Ultílogo

He de reconocer que no soy un escritor con un método de trabajo demasiado ortodoxo. Desde hace años trato de ambientar mis obras sobre escenarios y trasfondos históricos reales, cimentarlos en hechos comprobables y compartir con mis lectores la fascinación que me provocan los descubrimientos que hago durante ese proceso. En el caso deEl ángel perdido, mi obsesión por el dato exacto y la descripción pura ha estado en varias ocasiones a punto de costarme la vida. Ahora creo que ha merecido la pena.

Por ejemplo, me fue imposible ponerle el punto final a esta novela hasta octubre de 2010, cuando por fin obtuve los permisos necesarios de las autoridades turcas para escalar por mi cuenta el monte Ararat. Esa cumbre, que se eleva a 5 165 metros sobre el nivel del mar, se me resistió durante tres frías e intensas jornadas. Como si el «gigante del dolor» quisiera desafiarme, cada mañana temprano me dejaba ver su pico helado invitándome a conquistarlo. Su provocación duraba poco. Lo preciso para que me enamorase de su perfil justo antes de que las nubes la cubrieran de nuevo. Pero aquello, como es natural, me atrajo sin remedio y aun a costa de arriesgar mi integridad física para documentar estas páginas, decidí subirla.

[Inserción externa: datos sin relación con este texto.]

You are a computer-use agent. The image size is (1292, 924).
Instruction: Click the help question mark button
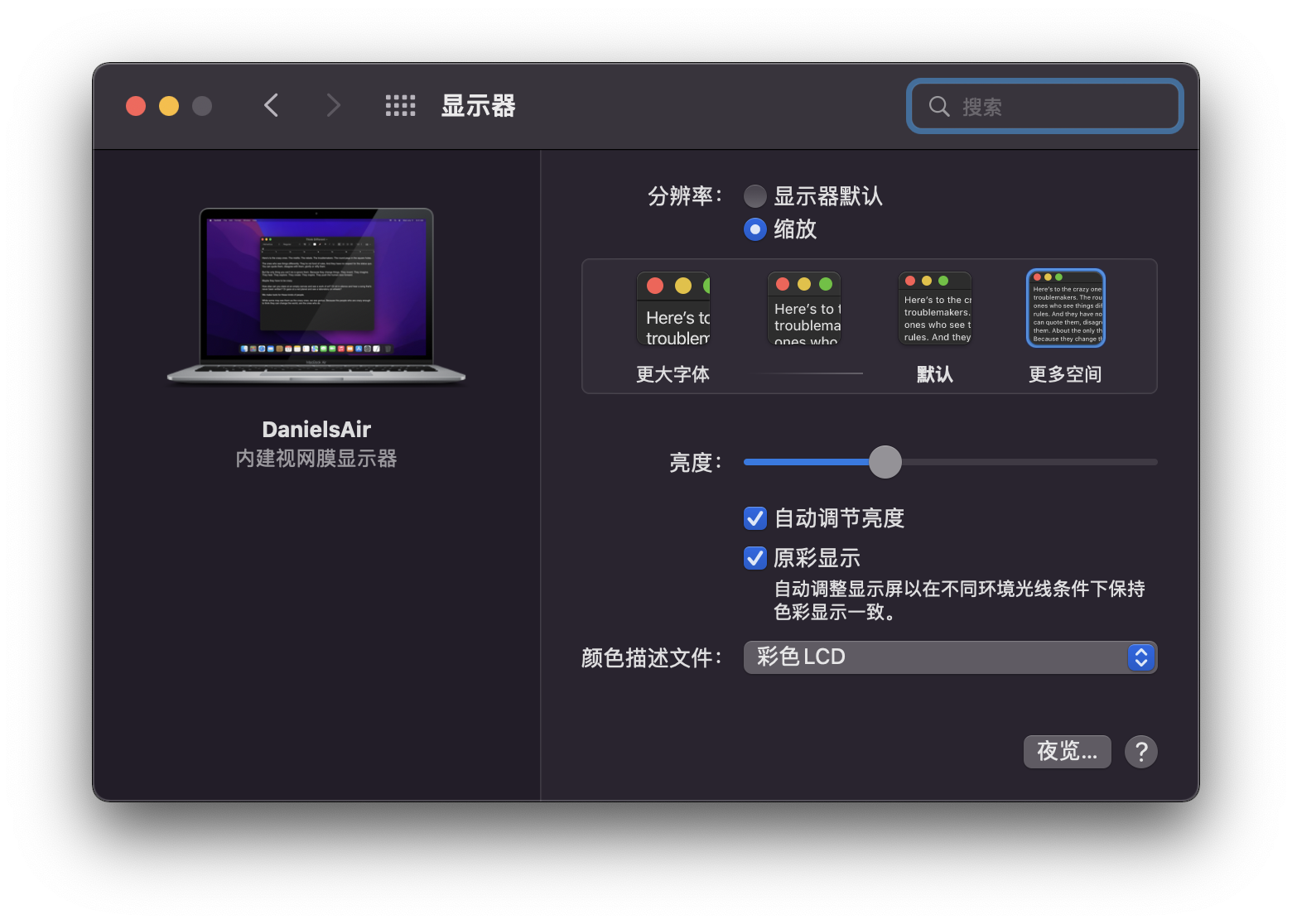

Cerca de la cima, en la mágica fecha del 10/10/10, a casi cinco mil metros de altitud, comprendí al fin el porqué de la milenaria fascinación que ese antiguo volcán ejerce sobre la Humanidad. Sobre todo en tiempos de crisis. Su solidez, su porte noble y sus mil y un recovecos han servido para iluminar partes esenciales de mi trama, poniendo a prueba, de paso, los límites de mi propia búsqueda personal y literaria. Si algún lugar del planeta merece esconder el Arca de Noé, o al menos el sueño de nuestra salvación frente a la adversidad, ése es el Ararat.

Pero no es la montaña sagrada de turcos, armenios y kurdos lo único real de esta trama. Las fotos de la CIA y de los satélites Keyhole existen y comenzaron a desclasificarse hace ya tres lustros gracias a los esfuerzos de George Carver y Porcher L. Taylor III, de la Universidad de Richmond, Virginia. El cráter de Hallaҫ es una rareza que se esconde en zona militar, rodeada de alambres de espino, a pocos pasos de un destacamento fronterizo del ejército turco. Visitarlo con una cámara de vídeo al hombro a punto estuvo de costarme un serio incidente con los militares. En cuanto a las catedrales de Santa Echmiadzin y Santiago de Compostela, o a la vieja iglesia de las lápidas de Noia, se yerguen justo en los lugares que describo y pueden ser visitadas sin restricciones. La última, sin ir más lejos, se encuentra al final del Camino de Santiago, en el extremo noroeste de España, escondida en el corazón del pueblo. Mi fascinación por el profundo vínculo de ese lugar con Noé nació cuando supe que, en efecto, la antiquísima leyenda de la fundación de Noia sitúa en el cercano monte Aro, en la Sierra de Barbanza, la llegada del barco de Noé. Naturalmente, a ningún lector se le habrá escapado el parentesco entre Noia y Noé, Aro y Ararat, así como los caprichosos topónimos que utilizo en esta obra y que -debo subrayarlo- tampoco son fruto de mi imaginación, sino de quienes dieron nombre a tantos lugares del sur de Europa, vinculándolos por razones que se me escapan al «mito» del Diluvio Universal.

Baste añadir, por si todavía no hubiera quedado claro, que incluso las referencias bibliográficas citadas en el texto -desde las obras de John Dee a las de Ignatius Donnelly, pasando por el Libro de Enoc o laEpopeya de Gilgamesh- son exactas. Como también lo son las alusiones a personajes como Joseph Smith, fundador de la Iglesia de Jesucristo de los Santos de los Últimos Días, al místico George Ivanovich Gurdjieff, al pintor Nicolás Roerich o a los mismísimos yezidís o los indios hopi.

Mi intención al fundirlos en una misma trama no ha sido otra que la de empujar al lector a explorar los lazos sutiles que unen a todos los pueblos y muchas de sus creencias desde que nuestra especie fue condenada por Dios… o los dioses. Y que como a aquéllos, a nosotros también se nos ha concedido la oportunidad -el don, tal vez- de sobrevivir más allá de la extinción y la muerte, tanto colectiva como individual. Para lograrlo basta con creer.

Y yo, naturalmente, creo hasta en los ángeles.